Only an exact copy belongs in the answer: the line with "Given: Click the tips panel scroll-down arrow" and every line after it through the end of the records, pictures left out.

Stored items >>
·····
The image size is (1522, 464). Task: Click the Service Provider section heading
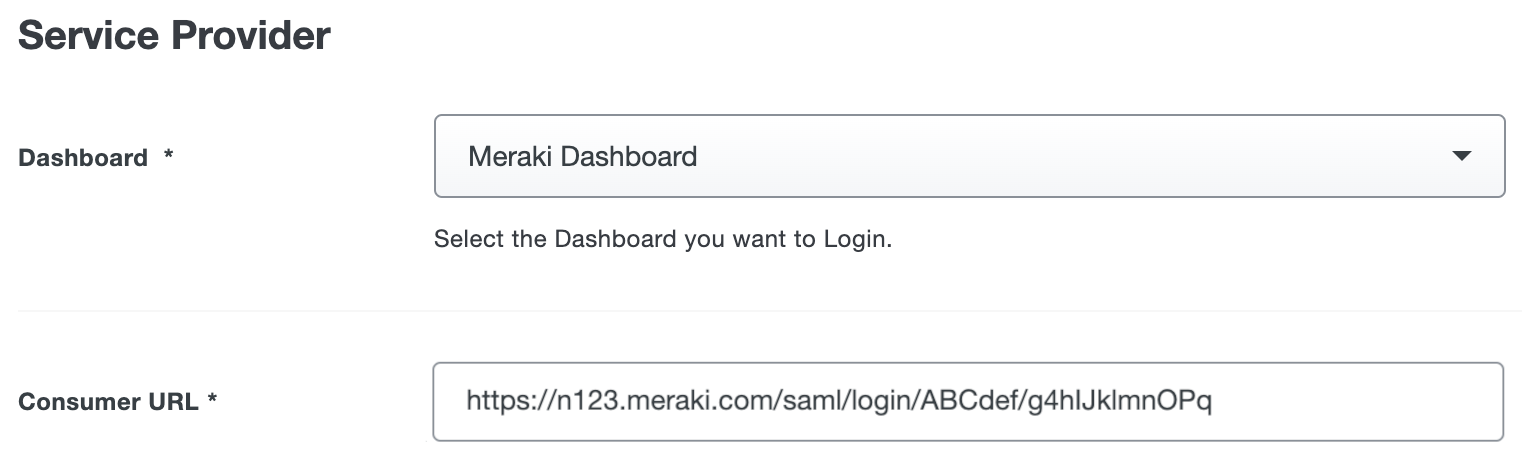coord(174,36)
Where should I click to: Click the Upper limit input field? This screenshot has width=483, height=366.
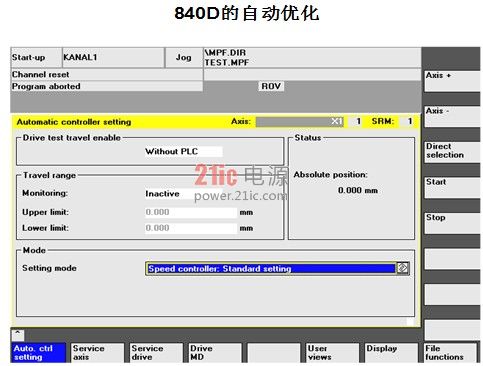pos(191,212)
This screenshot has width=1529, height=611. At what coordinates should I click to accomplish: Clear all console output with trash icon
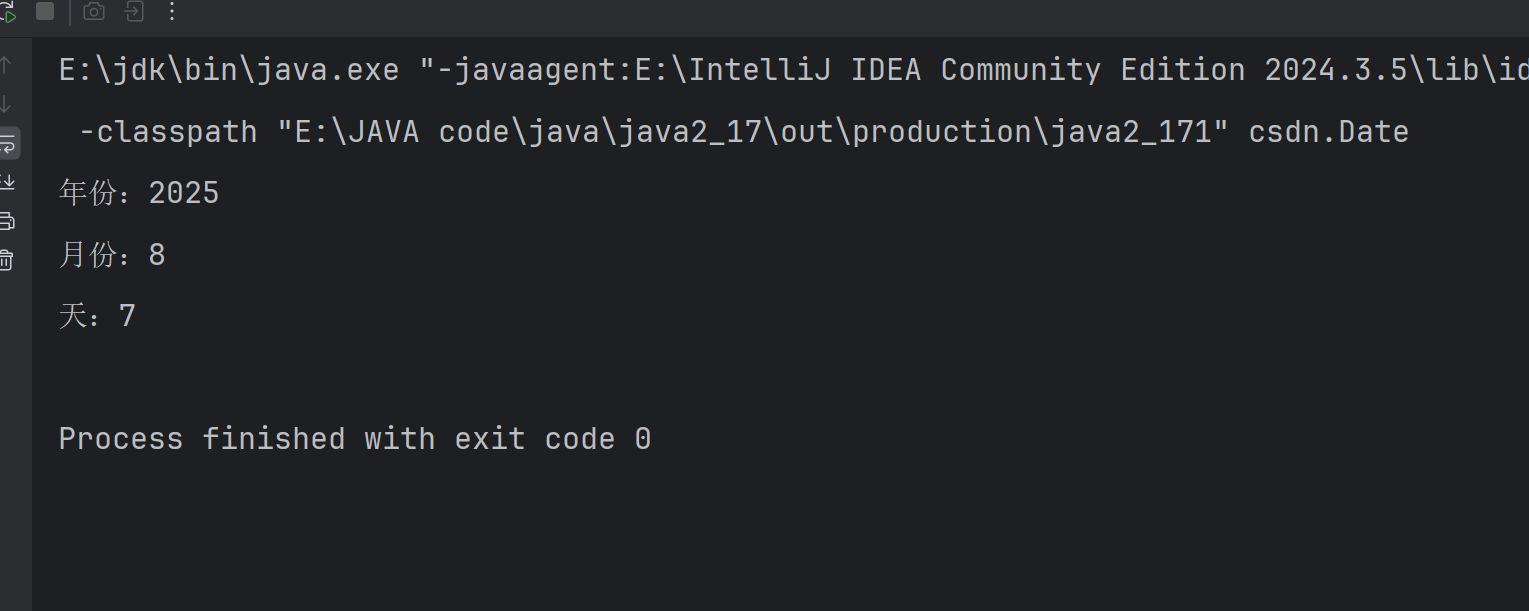pos(6,259)
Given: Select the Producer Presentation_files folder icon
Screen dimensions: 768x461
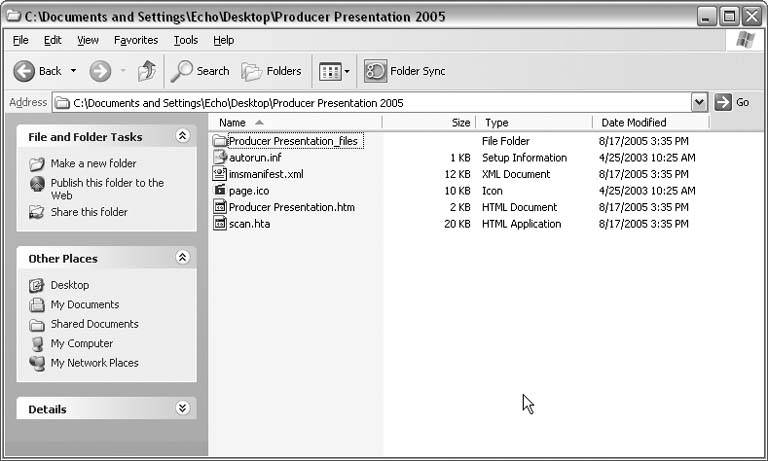Looking at the screenshot, I should [x=220, y=141].
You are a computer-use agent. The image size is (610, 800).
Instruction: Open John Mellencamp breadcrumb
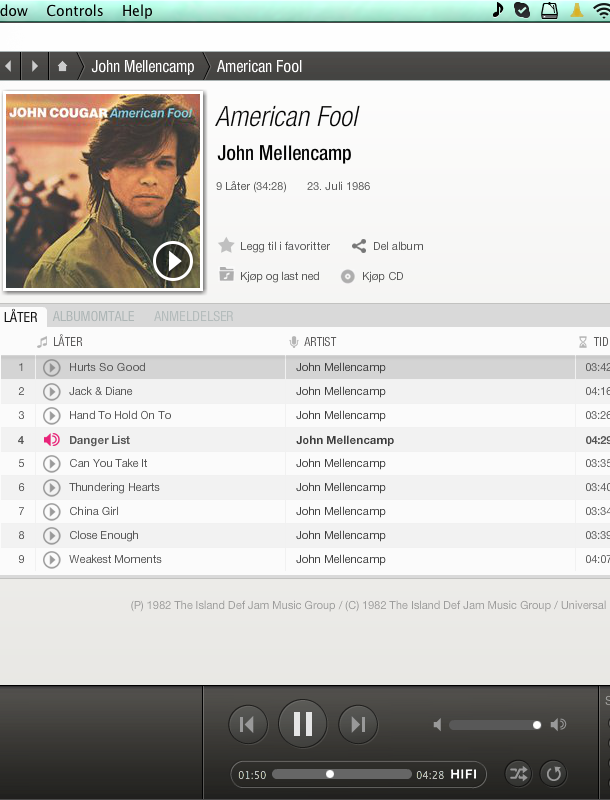click(143, 66)
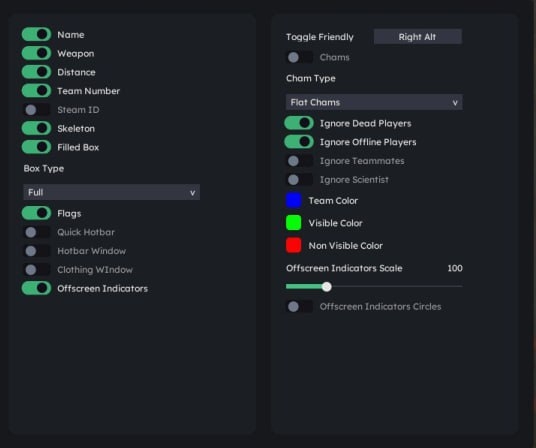The height and width of the screenshot is (448, 536).
Task: Enable the Ignore Scientist toggle
Action: point(299,180)

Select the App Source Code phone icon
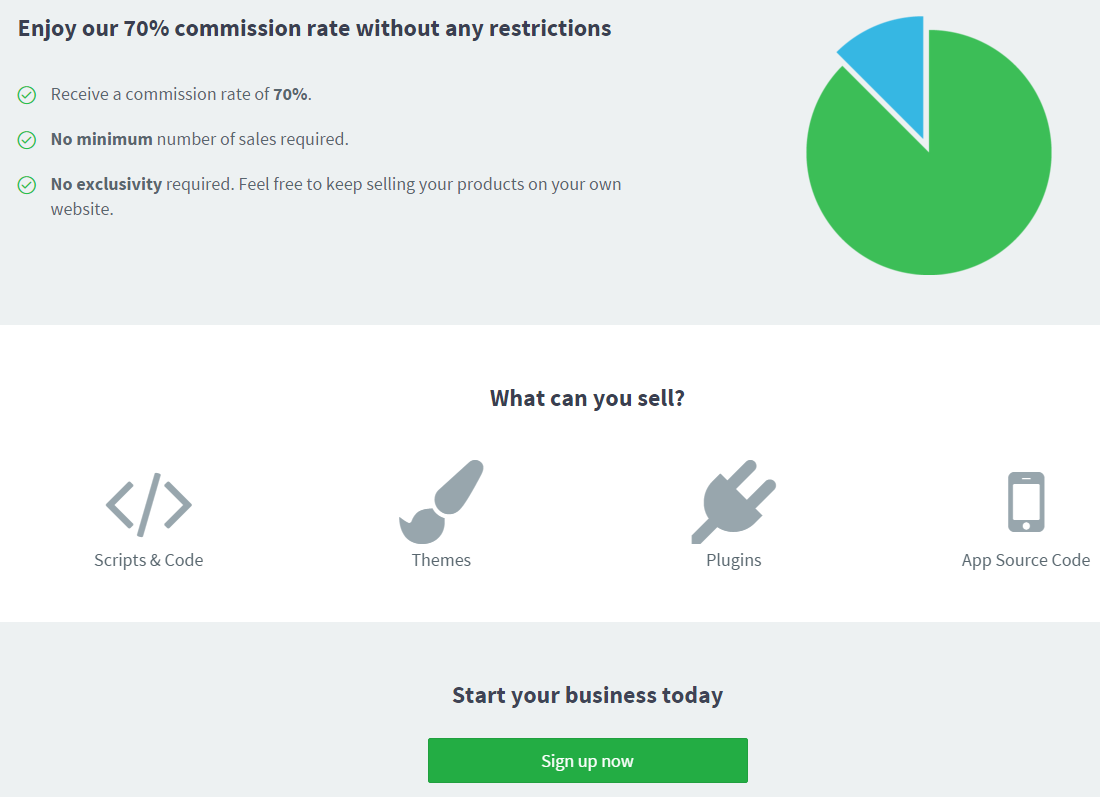tap(1026, 502)
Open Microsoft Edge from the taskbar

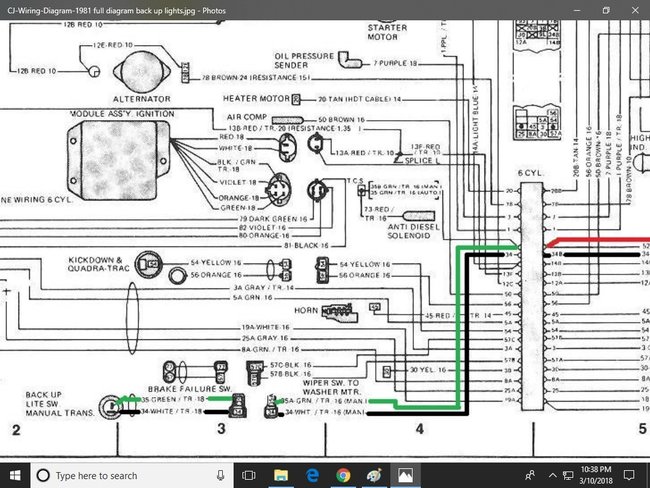[x=312, y=475]
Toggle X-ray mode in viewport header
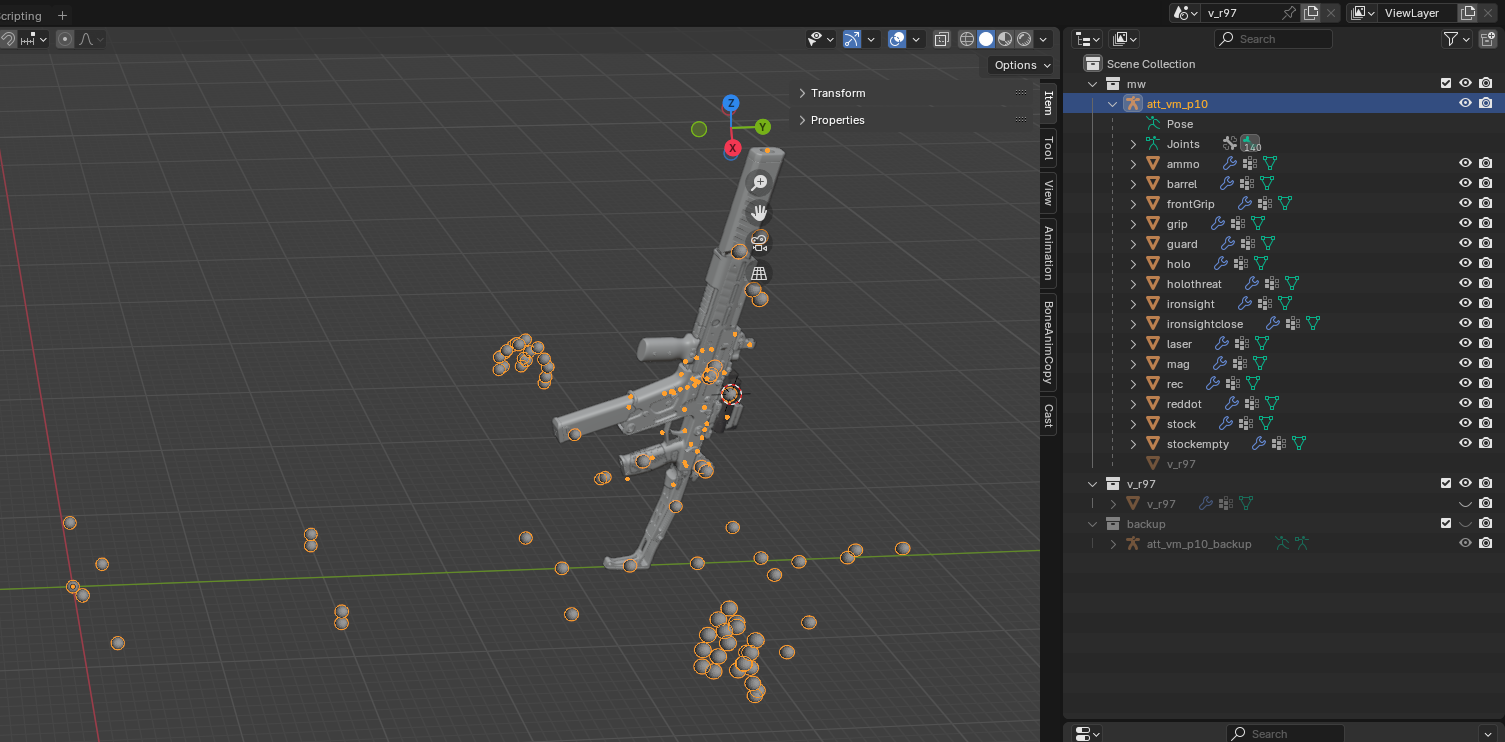The height and width of the screenshot is (742, 1505). (x=942, y=39)
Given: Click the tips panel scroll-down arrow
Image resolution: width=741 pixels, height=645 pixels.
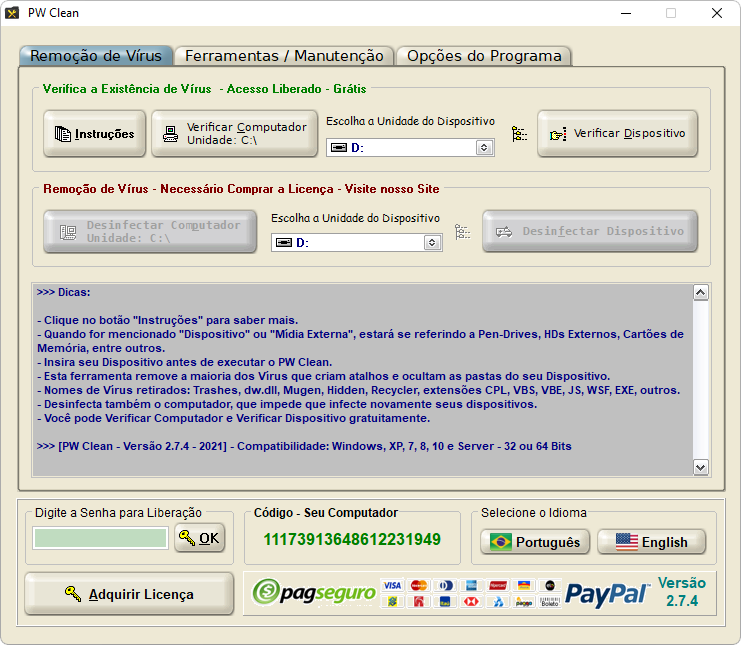Looking at the screenshot, I should coord(700,467).
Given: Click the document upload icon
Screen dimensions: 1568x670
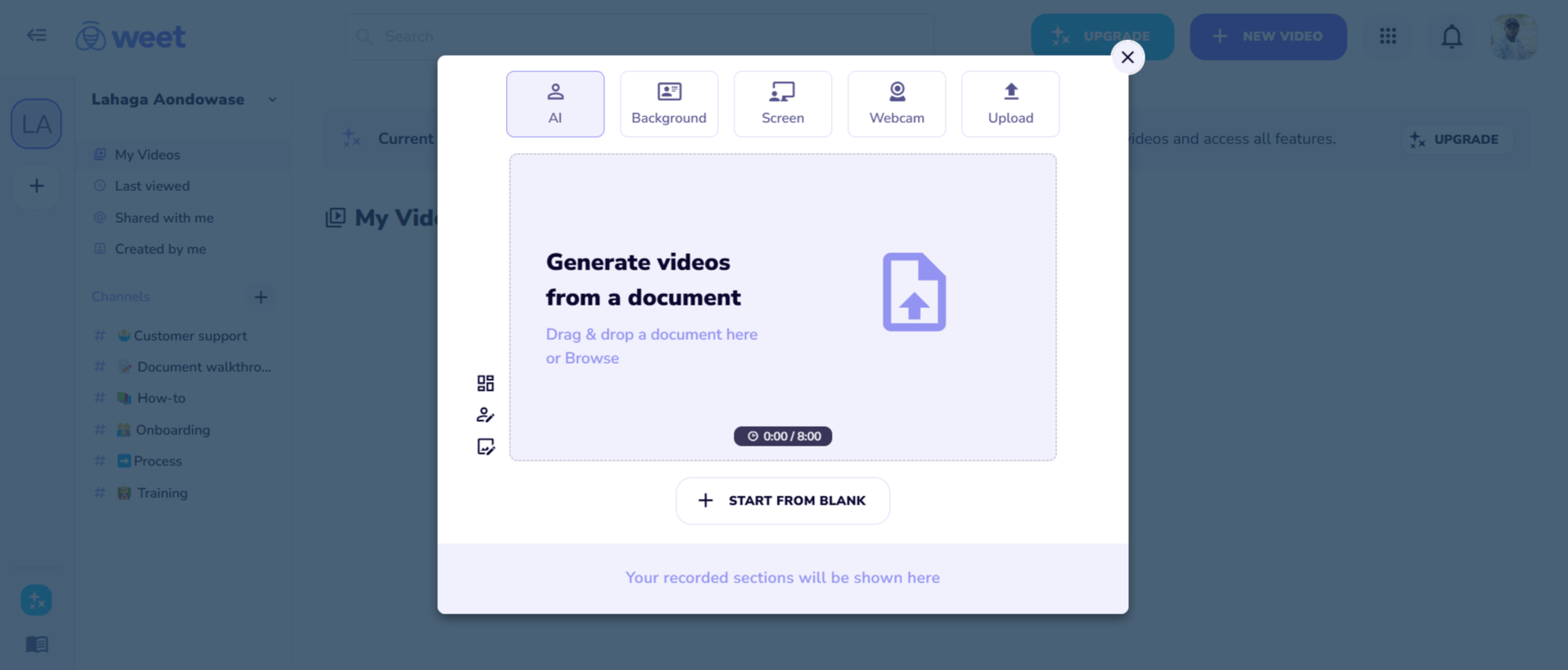Looking at the screenshot, I should pyautogui.click(x=914, y=292).
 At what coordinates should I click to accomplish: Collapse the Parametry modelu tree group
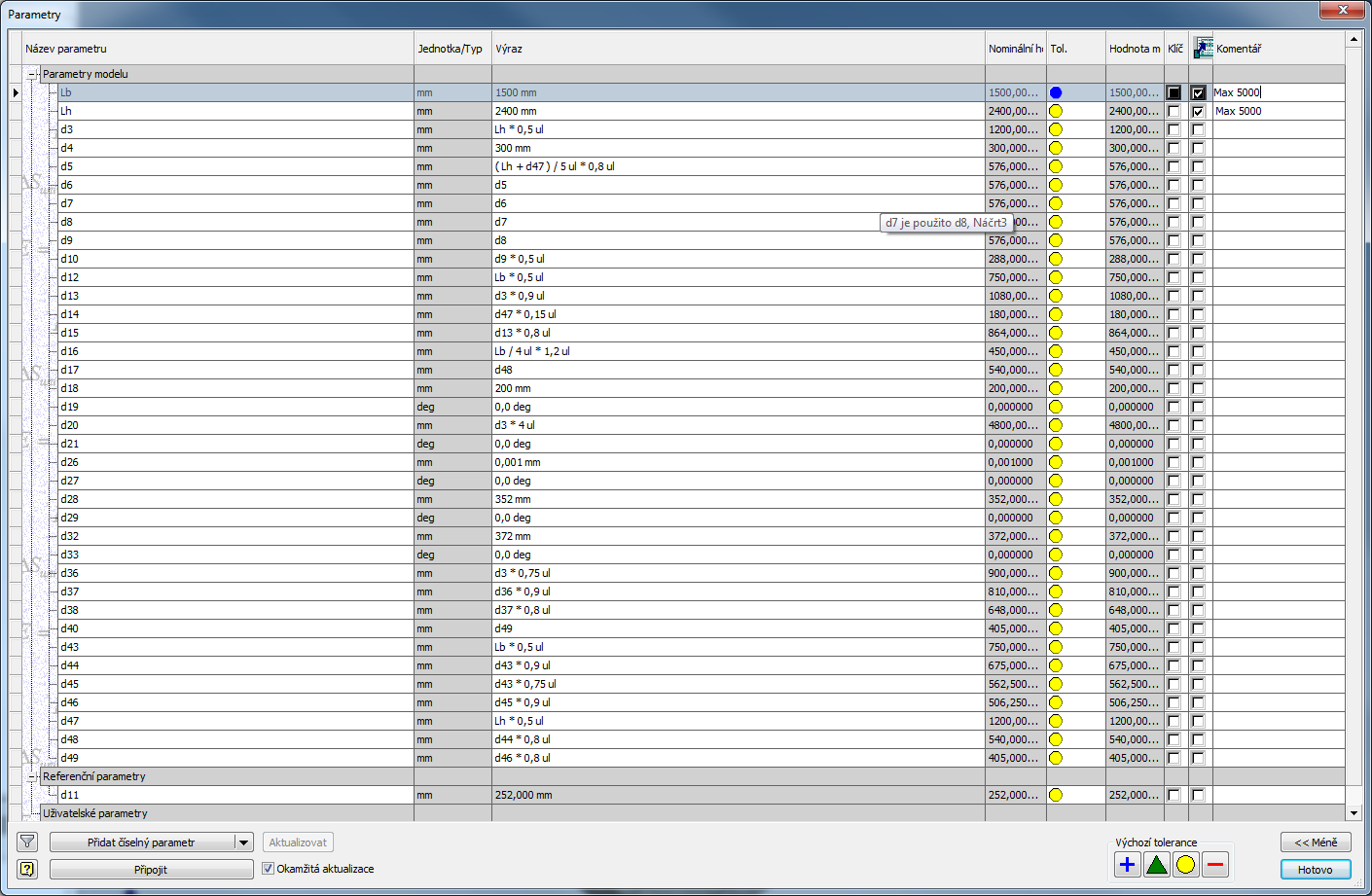coord(32,74)
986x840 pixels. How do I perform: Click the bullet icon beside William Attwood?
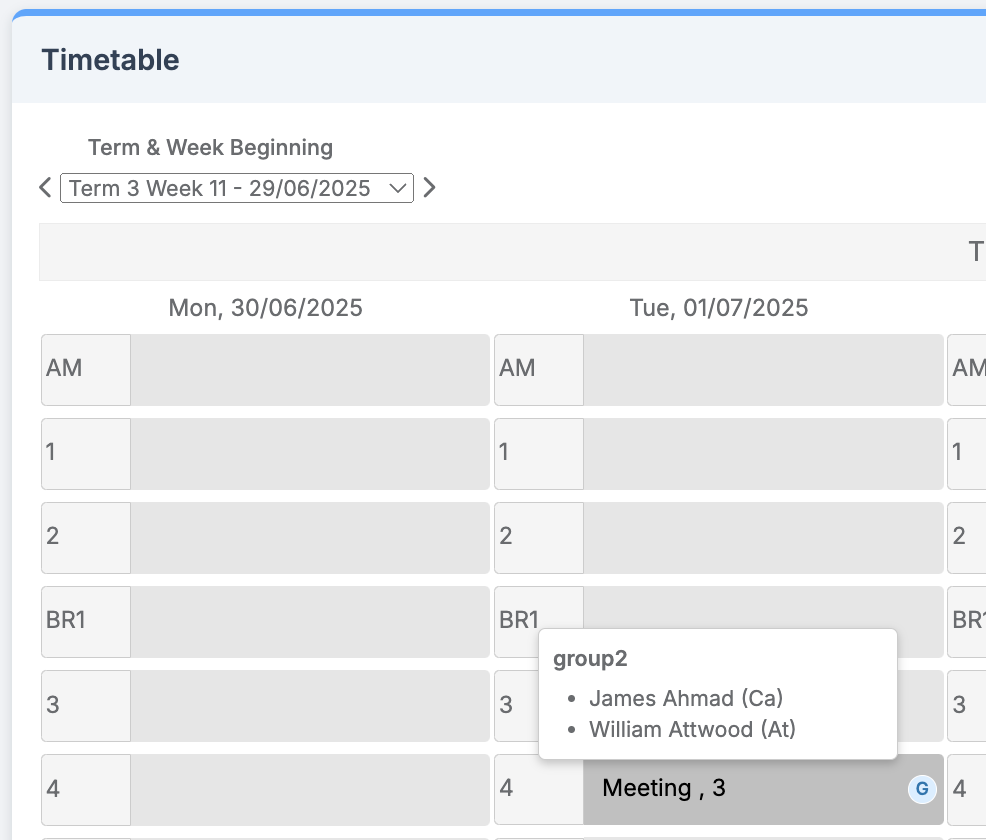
·····
Problem solution >>
Given: Click the tips panel scroll-down arrow
Image resolution: width=741 pixels, height=645 pixels.
Looking at the screenshot, I should coord(700,467).
Given: Click the document upload icon
Screen dimensions: 1568x670
Looking at the screenshot, I should pyautogui.click(x=914, y=292).
 At what coordinates should I click to accomplish: Collapse the Parametry modelu tree group
coord(32,74)
986x840 pixels. How do I perform: Click the bullet icon beside William Attwood?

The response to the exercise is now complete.